Regina Cano

HAVANA TIMES — Walking through the historic part of the city always stimulates taking a good look around you, because if you don’t stay abreast of its changes it will seem at some point that you’re no longer in it.

The environment of this place has continued to change for a long time. First it was changed by collapsing buildings, and perhaps since at least this past decade it has been changed by massive renovation, restoration and maintenance of the physical environment and businesses in a neighborhood known as being the oldest one in the city of Havana.

Well people!, in one of my explorations that made for an eventful visit to Old Havana, I ran into a collection of cats that were taking advantage of the restoration of the Palace of the Captains General to breed and survive. But what made me notice and discover them was their being cared for by a woman with several plastic bags and plastic plates.

From what this lady said, some 23 animals (between them cats and kittens) were hiding on the side of the Palace under a container that serves as the construction office. Every day they would wait there for the generosity of this woman.

The woman, apparently in her sixties, says that people who pass by either abuse the little creatures or proceed on past with indifference.

She therefore devotes two times a day to coming and bringing them something to eat.

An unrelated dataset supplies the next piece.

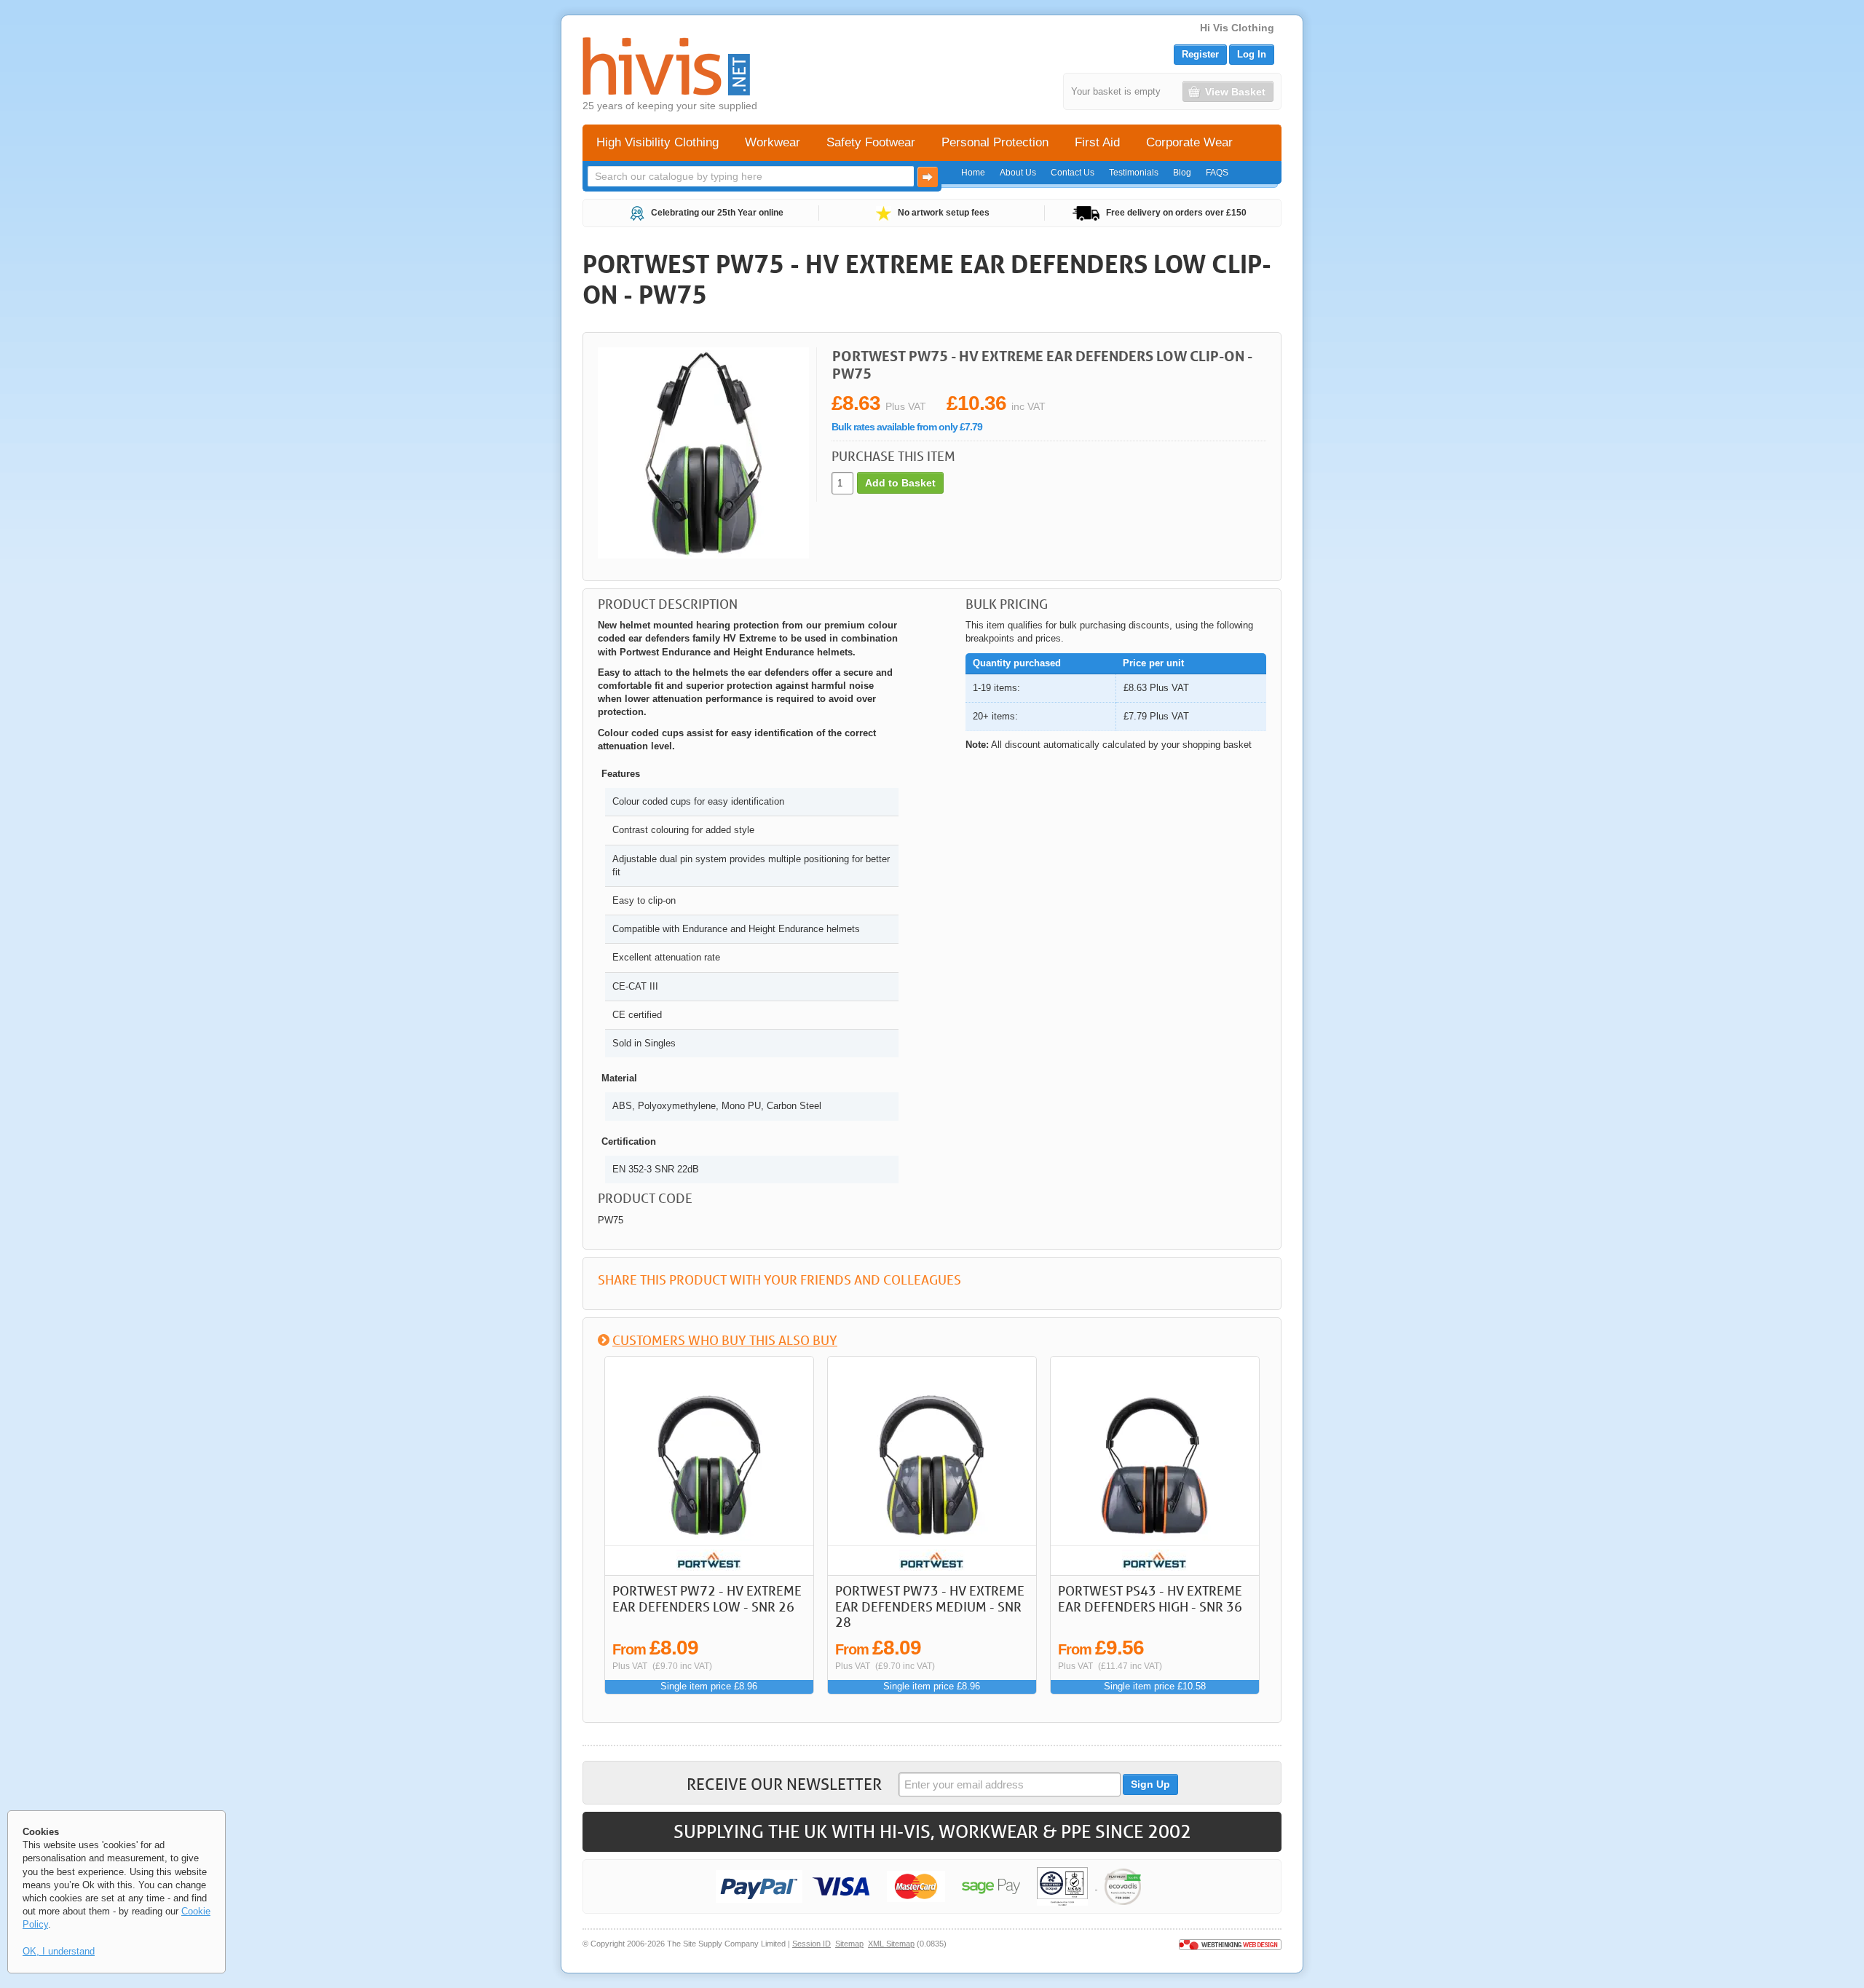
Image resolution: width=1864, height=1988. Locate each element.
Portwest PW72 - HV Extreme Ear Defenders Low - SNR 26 (707, 1598)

She can’t bear seeing the helplessness in which they live, surviving thanks only to their being able to hide under the container. She doesn’t live nearby, but she does work in the neighborhood, so she avails herself of the proximity by providing food as best she can through her own resources.

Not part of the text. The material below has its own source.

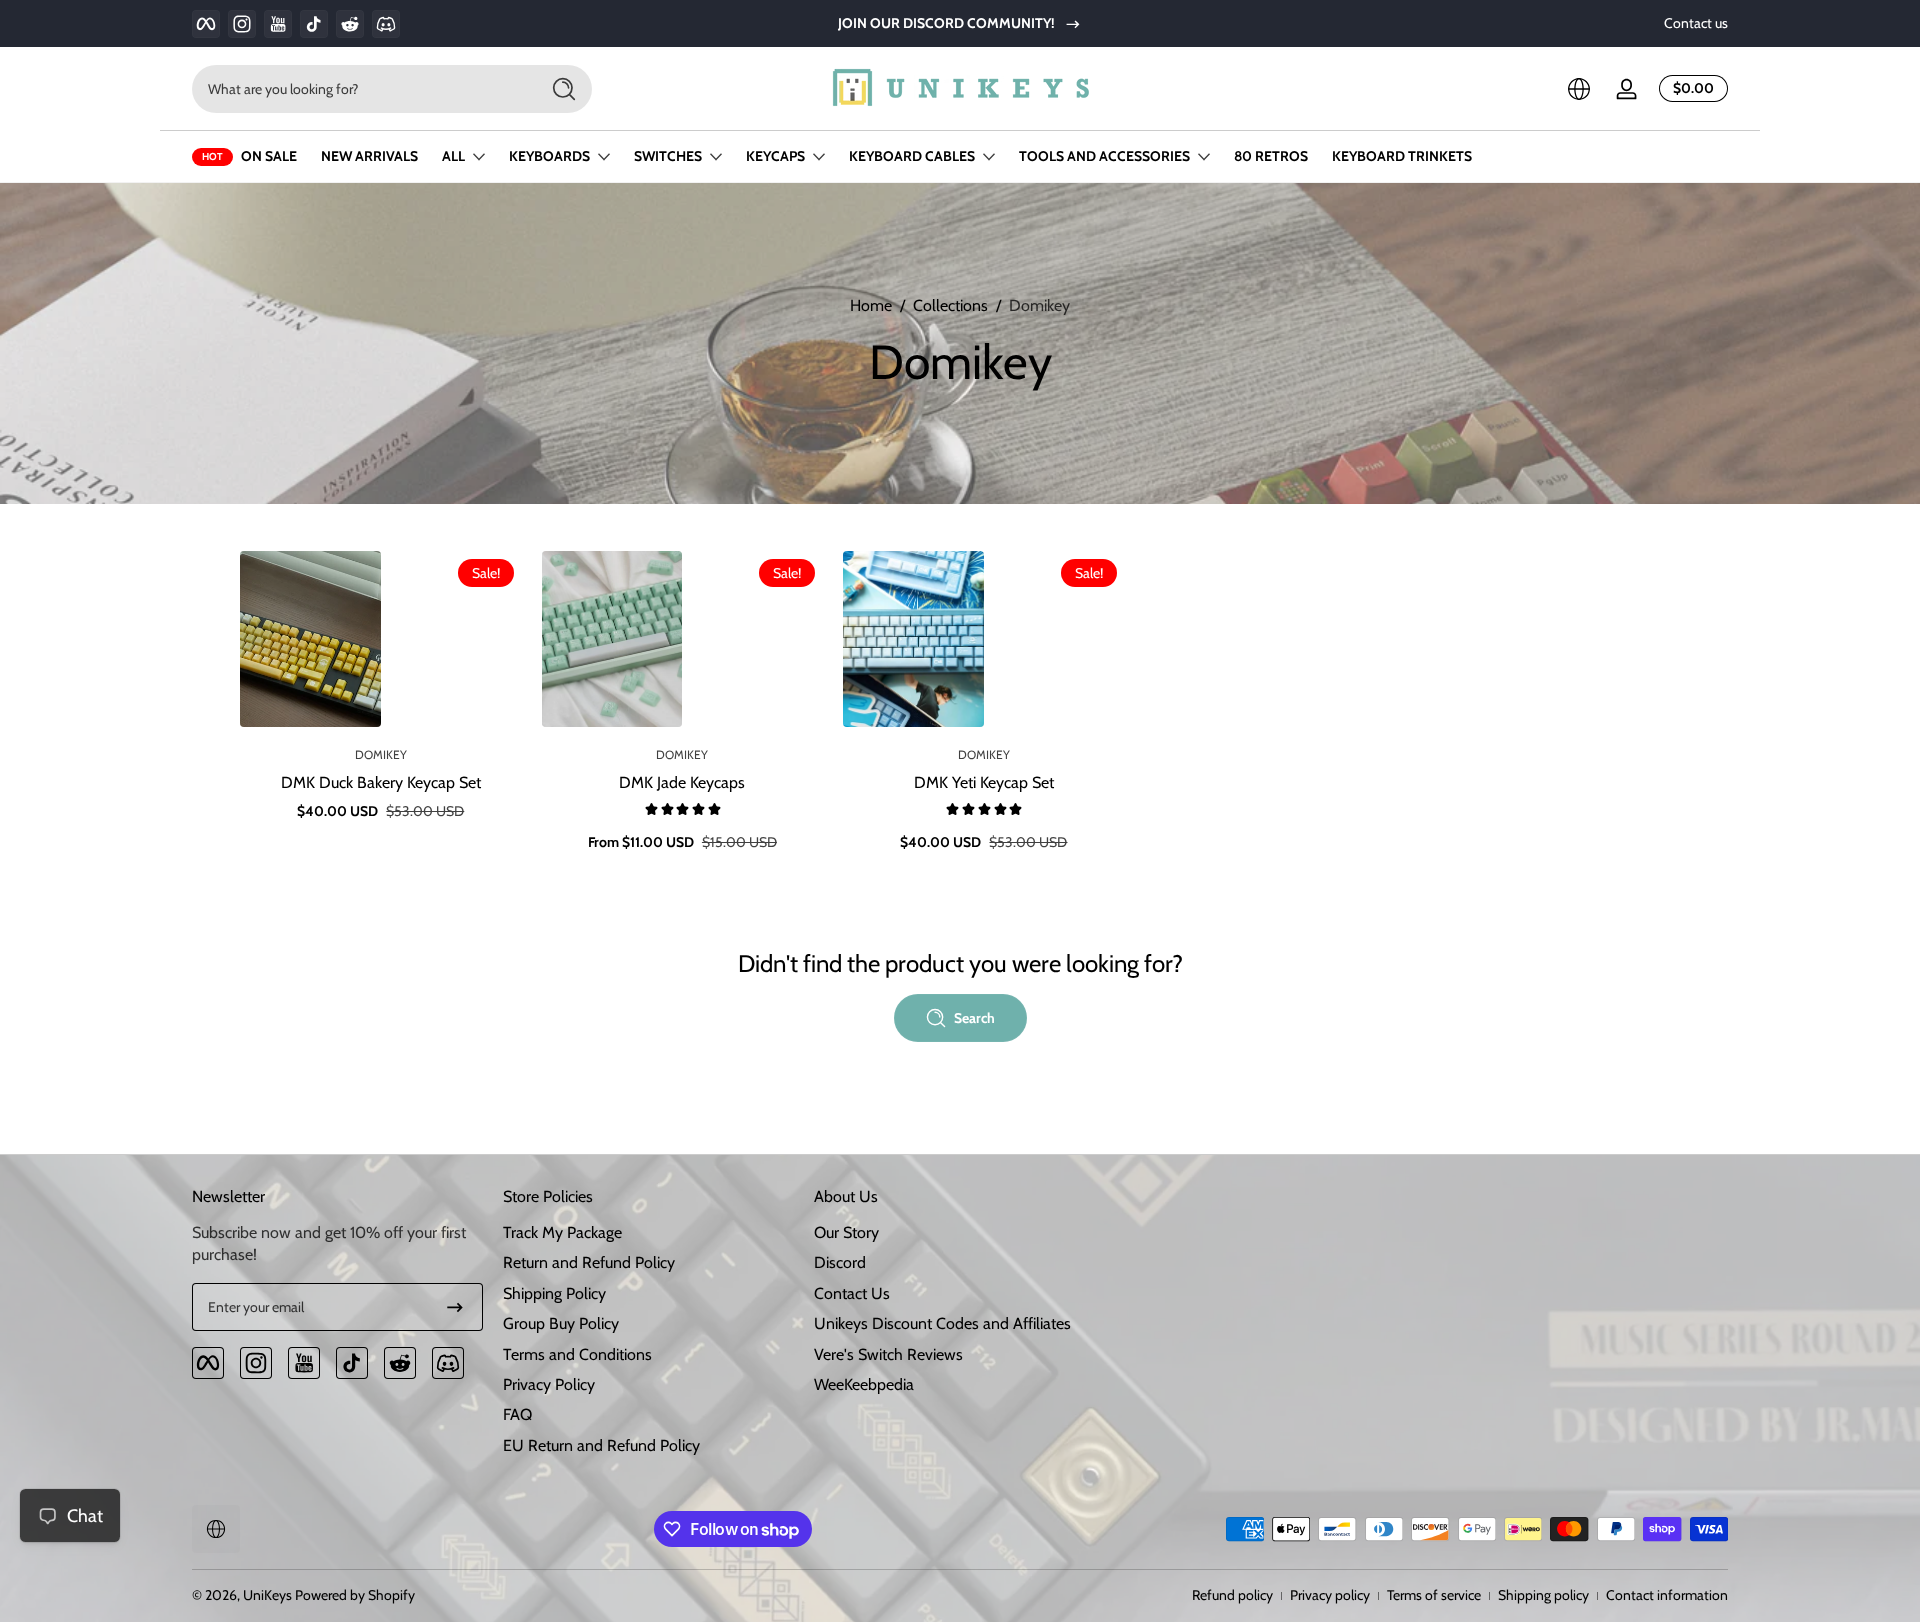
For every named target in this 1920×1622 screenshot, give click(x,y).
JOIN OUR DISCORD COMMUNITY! (946, 23)
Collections (950, 305)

She obviously loves the animals and her sensitivity towards them makes her dedicate herself in this way especially to the kittens, which are suffering, suffering but growing up healthy – which is the reason for her joy.

As for me, I’m unable to do much for them since I already have enough cats in my care. Still, I’m gratified to know that there are city residents here who — though unable to provide an overall solution to the matter — do what they can for stray animals.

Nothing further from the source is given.